Every year police officers take the DARE program to schools. They talk to young Canadians about the damage that is caused by violence and drugs. There are ads on television and in newspapers showing the terrible effects of drugs. There are some good drug abuse education programs happening. However we have a government that wants to move toward decriminalization and in effect is telling Canadians that it is not as bad as we once thought it was.

Someone gave me a piece of information a while back which talked about the difference between today's marijuana and the marijuana of 30, 40 or 50 years ago. The high that one gets from the drug now is so different and yet we are saying that it is time to decriminalize it.
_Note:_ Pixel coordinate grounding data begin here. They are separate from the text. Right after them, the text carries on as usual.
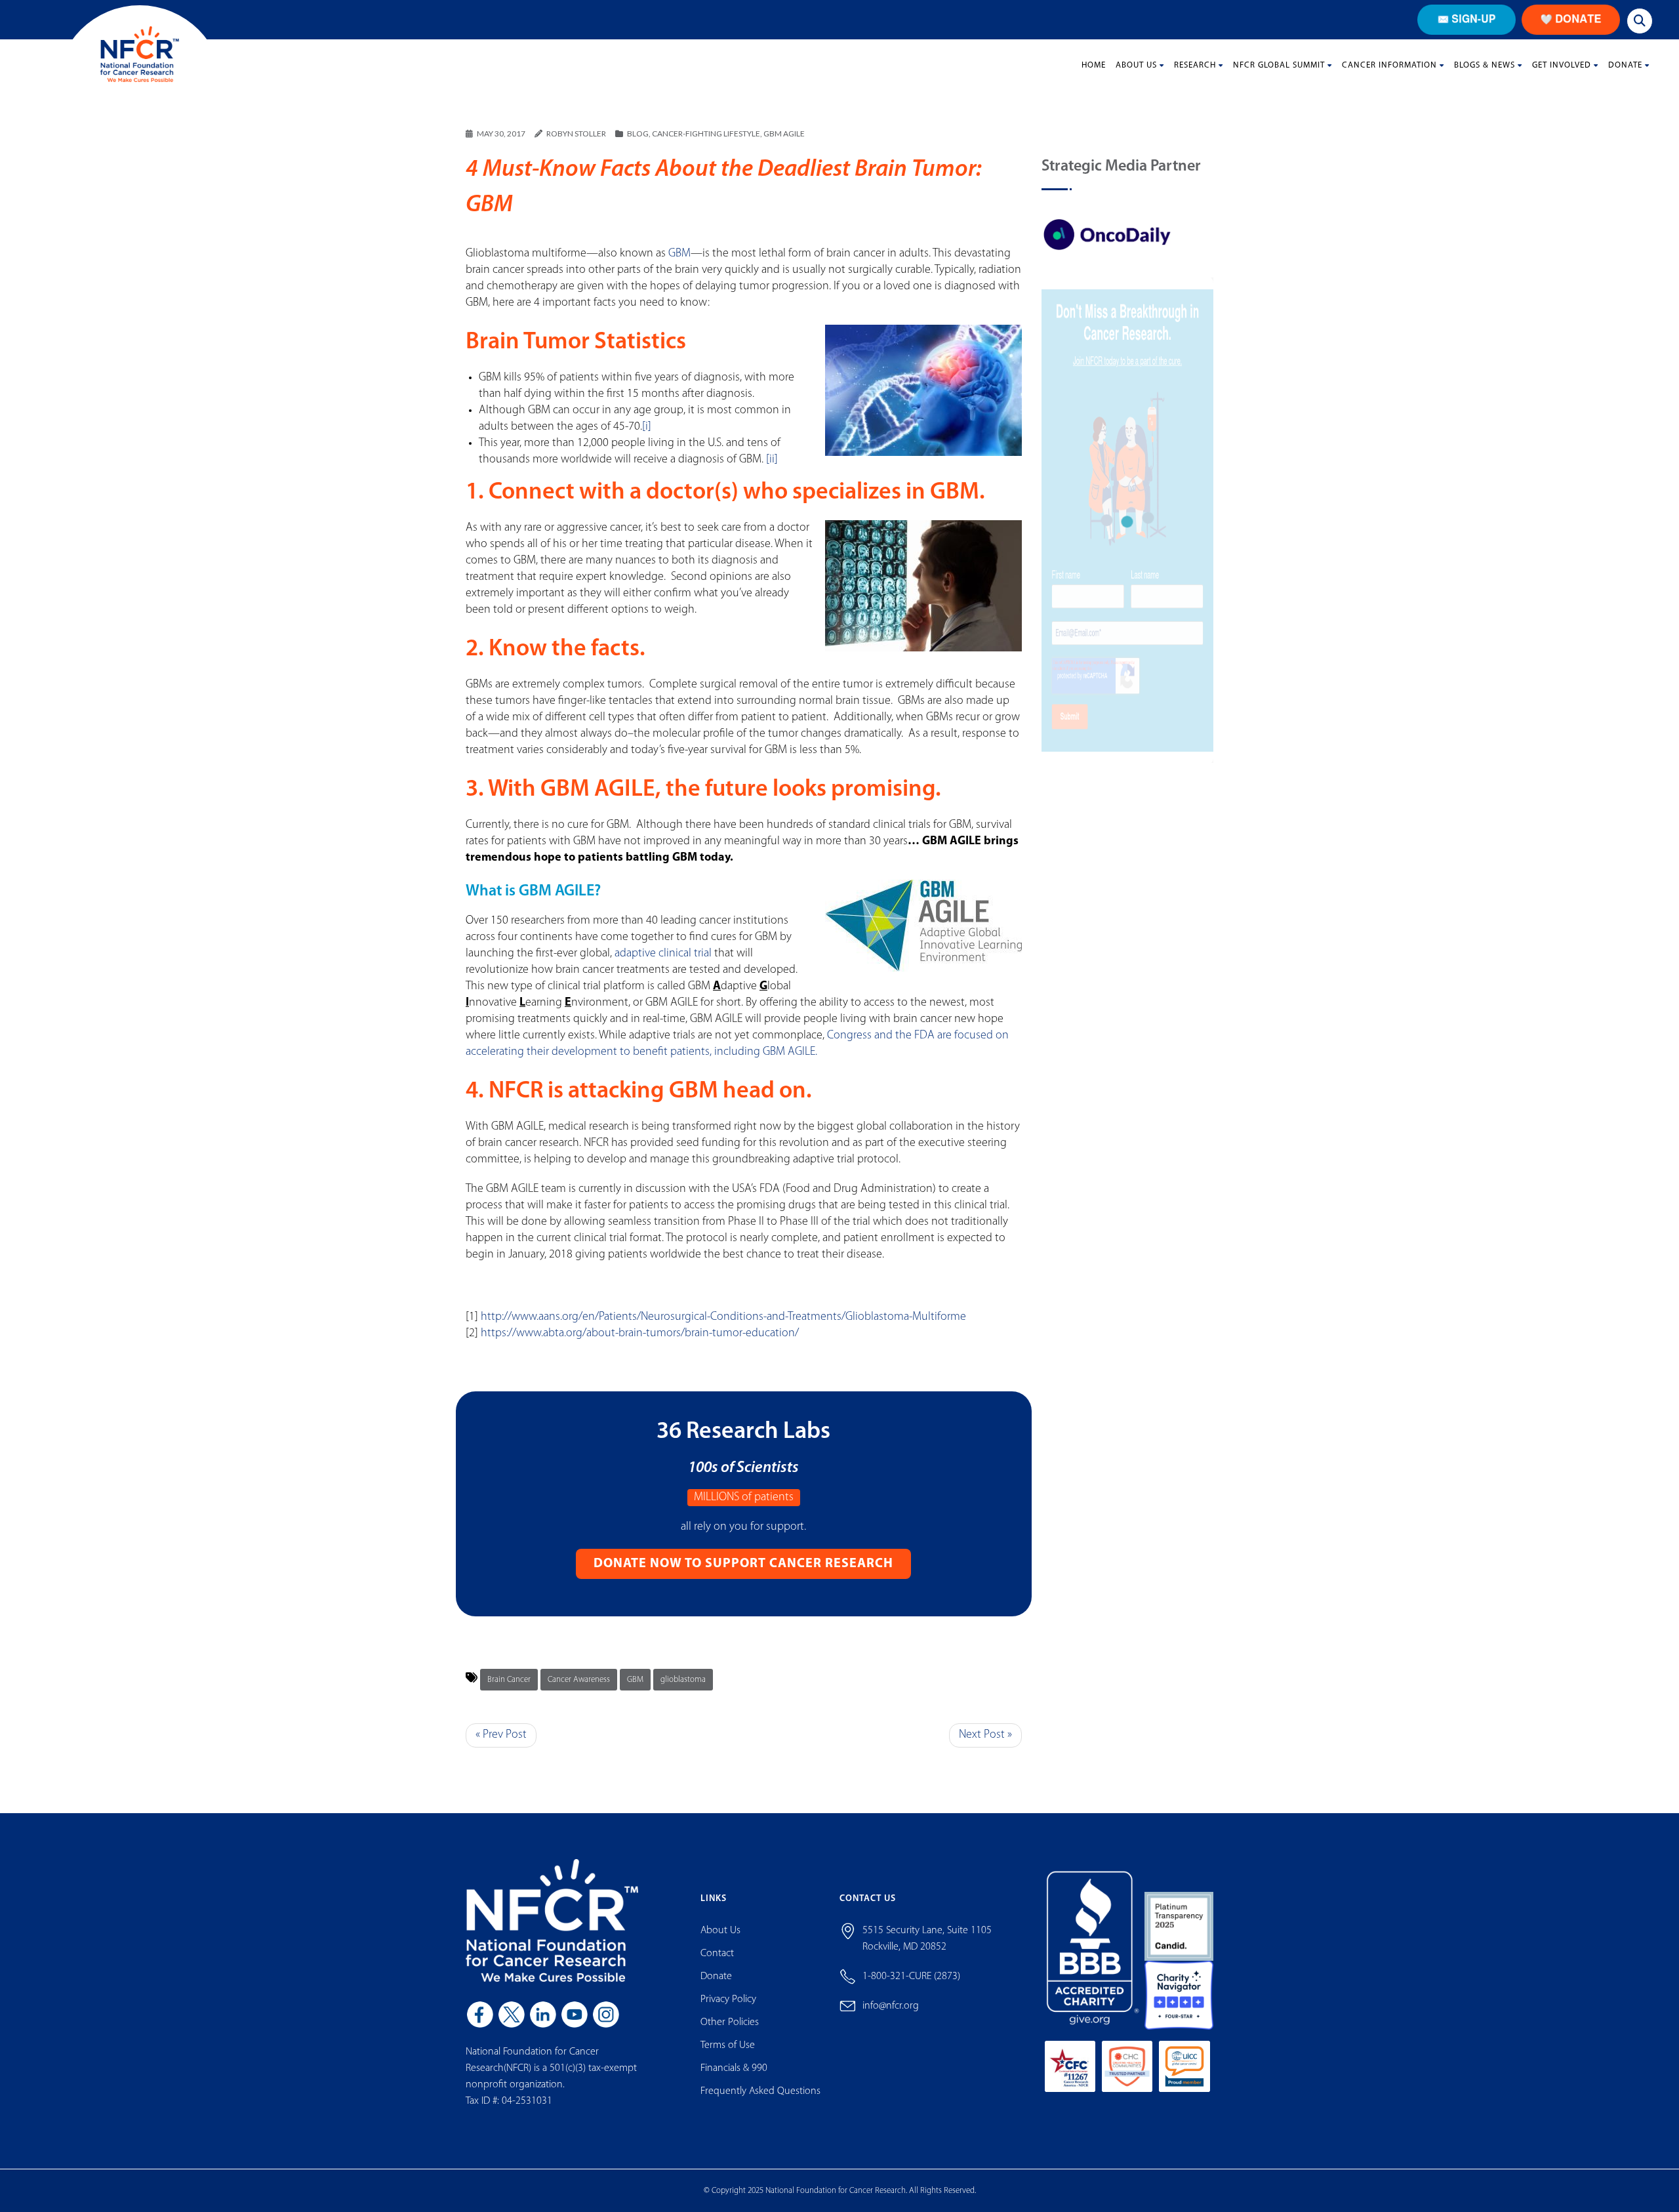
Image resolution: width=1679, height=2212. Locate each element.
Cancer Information (1389, 65)
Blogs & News (1484, 65)
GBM (679, 254)
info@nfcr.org (890, 2006)
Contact (717, 1953)
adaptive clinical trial (663, 954)
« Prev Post (501, 1735)
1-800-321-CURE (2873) (911, 1976)
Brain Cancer (509, 1679)
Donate (1625, 65)
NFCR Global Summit (1279, 65)
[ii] (772, 460)
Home (1094, 65)
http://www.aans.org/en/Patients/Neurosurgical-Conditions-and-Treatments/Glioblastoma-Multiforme (723, 1317)
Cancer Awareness (579, 1679)
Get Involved (1561, 65)
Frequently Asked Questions (760, 2091)
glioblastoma (683, 1679)
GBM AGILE (597, 790)
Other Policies (729, 2022)
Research (1195, 65)
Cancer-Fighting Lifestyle (706, 133)
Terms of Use (727, 2045)
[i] (646, 427)
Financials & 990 (733, 2068)
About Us (1136, 65)
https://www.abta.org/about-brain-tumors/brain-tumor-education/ (640, 1334)
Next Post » (985, 1735)
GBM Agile (784, 133)
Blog (638, 133)
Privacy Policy (728, 1999)
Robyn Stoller (576, 133)
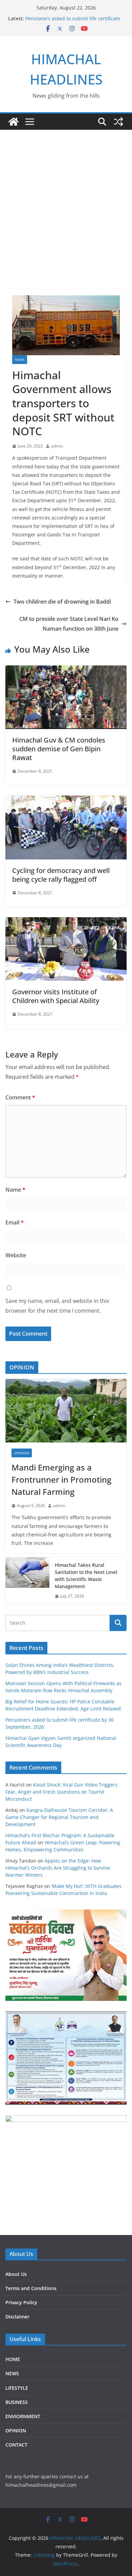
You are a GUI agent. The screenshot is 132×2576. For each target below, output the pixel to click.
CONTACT (16, 2444)
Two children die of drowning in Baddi (62, 601)
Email (14, 1222)
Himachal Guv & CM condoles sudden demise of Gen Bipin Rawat (58, 748)
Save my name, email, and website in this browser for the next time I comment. (57, 1305)
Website (15, 1255)
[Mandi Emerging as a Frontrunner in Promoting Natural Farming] (66, 1410)
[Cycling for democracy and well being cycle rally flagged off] (66, 800)
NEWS (19, 359)
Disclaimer (17, 2316)
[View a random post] (118, 122)
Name (15, 1189)
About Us (16, 2274)
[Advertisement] (66, 199)
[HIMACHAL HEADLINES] (13, 122)
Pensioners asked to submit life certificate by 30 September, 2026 (72, 21)
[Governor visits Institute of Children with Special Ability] (66, 922)
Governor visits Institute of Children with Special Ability (55, 996)
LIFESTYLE (16, 2388)
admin (57, 446)
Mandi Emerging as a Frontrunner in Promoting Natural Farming (61, 1479)
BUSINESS (16, 2402)
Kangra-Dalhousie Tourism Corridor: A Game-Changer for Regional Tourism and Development (59, 1817)
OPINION (21, 1453)
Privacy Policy (21, 2302)
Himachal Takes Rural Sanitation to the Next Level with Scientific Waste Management (86, 1575)
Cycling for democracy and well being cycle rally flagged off (61, 875)
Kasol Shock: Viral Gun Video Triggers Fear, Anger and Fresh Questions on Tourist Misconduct (61, 1791)
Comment (20, 1097)
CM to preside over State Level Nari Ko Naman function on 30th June (68, 623)
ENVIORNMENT (22, 2416)
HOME (12, 2359)
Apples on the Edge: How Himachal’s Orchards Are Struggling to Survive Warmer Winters (57, 1867)
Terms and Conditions (31, 2288)
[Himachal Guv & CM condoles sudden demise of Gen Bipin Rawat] (66, 670)
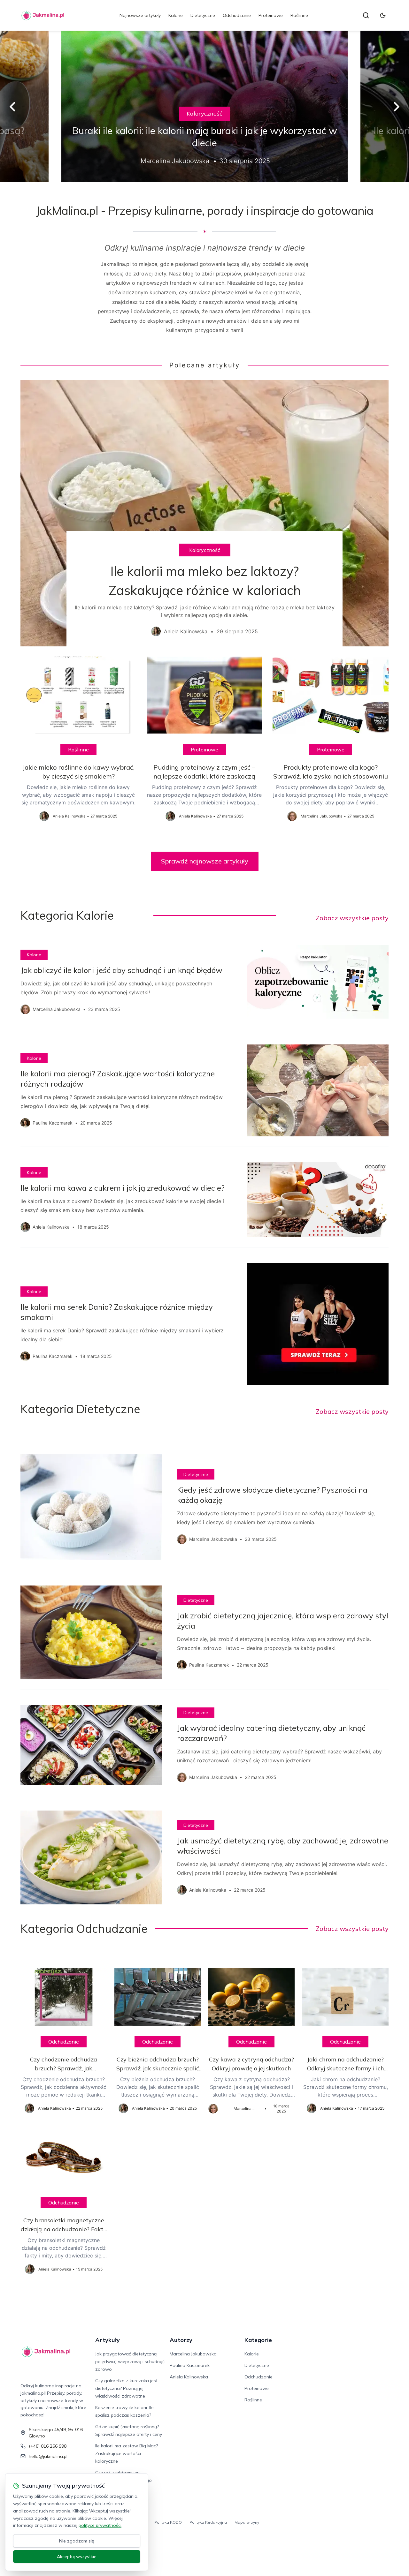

The marijuana now is so powerful, with B.C. bud and some of the other types of marijuana, in toxicity levels. It is so much different from that of the 1960s during the hippie movement and the 1970s and 1980s when I was growing up and in high school. It was harmful then but it is much more harmful now. We knew it was wrong then and we know it has no benefits today, but we want to make it easier for young people to possess.

The government is wrong. The government has missed the mark. That is why this party does not support Bill C-10.

Contraventions Act March 8th, 2004

Mr. Speaker, one thing that has come out in the media over the last number of months has been the increase in grow ops. There are places throughout probably every province where people do not even realize they live next to a grow op.

A year or so ago the former finance minister said that she believed that if we continued with this type of legislation, and I will paraphrase basically what she said, that we could expect to see marijuana use spike, that we could expect to see an increase in usage.

Given that we will see increase in use and given that we would very likely see an increase in grow ops, does the member believe the government would then keep up with a stronger commitment to resourcing the law enforcement agencies that would be asked to basically handcuff themselves and then go out and prevent crime? They would not go out and lay a criminal charge. They would go out and catch these guys and bring this small pittance of a fine back into the coffers. Does he believe we would see a commitment from the government to radically adjust the level of resourcing that would be needed to enforce these laws?

Contraventions Act March 8th, 2004

Mr. Speaker, I want to thank my colleague from Calgary for his speech. He is one who has been in the field as a police officer and has dealt in the past, day after day, with the effects of all kinds of drug use. Certainly, marijuana use back then was the drug of choice and very prevalent in the city in which he lived.

He mentioned part of something with which my question deals. When I look at legislation like Bill C-10, I think what is the upside? What are the positives of the bill that would bring a government, as he already mentioned, to sit down and consider taking us down the road toward legalization, toward a much more liberalized way of dealing with drugs?

We do not have a drug strategy in our country. A couple of years ago a committee was struck, the non-medical use drug committee, to study drug strategy. Not since the 1970s, with the Le Dain Commission, had there been any type of study of the drug strategy. When we come out with Bill C-10, which brings out summary offences and has a fine structure, what is the upside? Does he see any upside in the bill?

Another point I would like him to make reference to is what message is being sent to the children? We heard in another member's speech that in one small community of about 7,000 people, already 780 possession charges have been stayed. Charges have been laid, but the courts have stayed those charges pending the outcome of Bill C-10. Therefore, we have young people running around, many who believe we already have legalized marijuana. Many of them believe we have said that pot is not that harmful, that it will not hurt them, and that is why the government is working toward legalization. I agree with those members who have said that this does not make marijuana legal, but the public believes that it does.

Therefore, could he comment on the upside of this, if there is any, and could he comment on what our messaging to our young people is?